= Eugene "Eda" Wade =

American muralist (1939–2021)

Eugene "Eda" Wade (November 27, 1939 – April 15, 2021), sometimes written as Eugene "Edaw" Wade, was an African American muralist, educator, and artist mainly based in Chicago, Illinois. His artworks concentrated on Black power and Afrocentric themes. He was also an active member in the Black Arts Movement.

== Early years ==
Eugene "Eda" Wade was born in Scotlandville, Baton Rouge, Louisiana. Wade was educated in Southern University, class of 1964, with a Bachelor of Science degree in Art Education.

In his early years, he gave himself the nickname and artwork signature "Edaw", which is his last name spelled backwards. Later, "Edaw" is often shortened into "Eda".

== Career ==
After graduating from Southern University, Wade spent the first five years working as an art educator. He spent a year educating in Leesburg, Florida. He then moved to Chicago, where he spent four years teaching at Mckinley Upper Grade Center.

In 1969, Wade returned to study in painting. He spent the next two years at Howard University, in Washington D.C. and received a Master of Fine Arts degree in Painting.

Following his graduation, Wade made a move back to Chicago in 1971, and became a Chicago Artist-in Residence as a muralist. In 1979, he started teaching at Kennedy King College, until his retirement in 2005.

After retirement from Kennedy King College, Wade returned to Louisiana and settled down in Zachary. He spent three years of retirement, but then return to part-time teaching for Art Appreciation at Southern University and Baton Rouge Community College.

== Notable works ==

=== Wall of Respect (1967) ===
Wade is credited for the alternation of Chicago's landmark — Wall of Respect, located at East 43rd Street and South Langley Avemuein on a two-story building. The Wall of Respect was an outdoor mural organized by the Visual Arts Workshop of the Organization of Black American Culture(OBAC) in 1967. Wade was invited by William "Bill" Walker to repaint sections of the mural. The project was one of the first and largest Black Power collaborative mural, which later inspired ethnic murals internationally. The Wall of Respect no longer stands today, as it was destroyed by a fire in 1971.

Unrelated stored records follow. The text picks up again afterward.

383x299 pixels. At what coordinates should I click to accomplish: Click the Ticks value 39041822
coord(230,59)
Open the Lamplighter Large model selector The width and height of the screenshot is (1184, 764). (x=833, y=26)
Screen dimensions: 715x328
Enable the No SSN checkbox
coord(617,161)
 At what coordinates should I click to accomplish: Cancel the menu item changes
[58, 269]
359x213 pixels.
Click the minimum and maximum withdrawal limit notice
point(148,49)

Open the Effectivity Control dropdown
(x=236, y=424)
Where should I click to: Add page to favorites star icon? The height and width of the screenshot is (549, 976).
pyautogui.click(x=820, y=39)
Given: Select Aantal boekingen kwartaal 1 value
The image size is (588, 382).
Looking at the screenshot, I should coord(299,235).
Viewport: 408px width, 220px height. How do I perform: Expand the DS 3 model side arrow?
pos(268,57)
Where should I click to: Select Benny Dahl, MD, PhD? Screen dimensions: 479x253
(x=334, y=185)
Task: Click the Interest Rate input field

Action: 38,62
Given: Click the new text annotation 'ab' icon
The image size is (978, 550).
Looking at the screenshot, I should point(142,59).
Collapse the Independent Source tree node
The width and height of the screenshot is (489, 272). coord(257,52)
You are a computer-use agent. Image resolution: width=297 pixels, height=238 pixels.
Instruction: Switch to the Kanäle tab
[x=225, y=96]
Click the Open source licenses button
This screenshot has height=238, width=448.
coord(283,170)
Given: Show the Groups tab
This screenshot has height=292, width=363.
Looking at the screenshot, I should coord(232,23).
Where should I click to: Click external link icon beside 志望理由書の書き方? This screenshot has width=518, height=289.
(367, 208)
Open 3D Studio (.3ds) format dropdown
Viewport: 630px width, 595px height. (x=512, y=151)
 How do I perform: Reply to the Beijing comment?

=== Wall of Dignity (1968) ===
Wade is credited in the creation of the Wall of Dignity, along with William "Bill" Walker. The mural is located at the Mack Avenue and Lilibridge Street, Detroit. In 1968, Bill Walker and Wade were reached out by Frank Ditto to create a mural for his local community, in response to Detroit's violent racial rebellion in 1967. The artists were asked to create a piece that would reflect the solidarity of the Black Community during the harsh time. The piece explores themes such as emancipation, resistance, diaspora and rights.

=== Wall of Meditation (1970) ===
In 1970, Wade painted the Wall of Meditation on the outer facade of the Olivet Community Center. This mural depicts renowned African-American activists such as Martin Luther King Jr., and Malcolm X at the center of the composition. The mural also includes Egyptian motifs, with Egyptian figures and symbols placed on the left. On the right, slaves breaks free from their chains, symbolizing freedom.

=== Doors for Malcolm X College (1971) ===
In 1971, Wade painted murals on 32 doors for the now demolished Malcolm X College. The murals were painted on steel fire doors, which took him a total of 2 years to complete the project. The artist derived motifs from Black culture, Egyptian and West African Designs. For the Black Arts Movement in Chicago, these doors celebrates their historical pride, and became a monumental landmark for the local community.

In 2017, the 32 doors were united and exhibited in the Chicago Cultural Center at the Sidney R. Yates Hall.

=== Cramton Auditorium Mural (1976) ===
The Cramton Auditorium Mural was created in 1976 at Howard University in Washington D.C. Howard University's Fine Arts program encourages its students to engage in politics and its analysis. Wade painted famous African-American abolitionists such as Frederick Douglass and Harriet Tubman, Malcolm X and Martin Luther King Jr.

== Later years ==
At the age of 81 (on April 15, 2021), Eugene "Edaw" Wade died from natural causes in his home town – Baton Rouge. Wade is survived by his daughters Martha A. Wade, Jessica Scott-Wade, Elizabeth J. Wade., Ivy Scott-Wade. Two sons Durand and Manaseh, his brother Robert, and five grandchildren. A memorial in Chicago was held later that year in June, which featured Wade's videos and art works.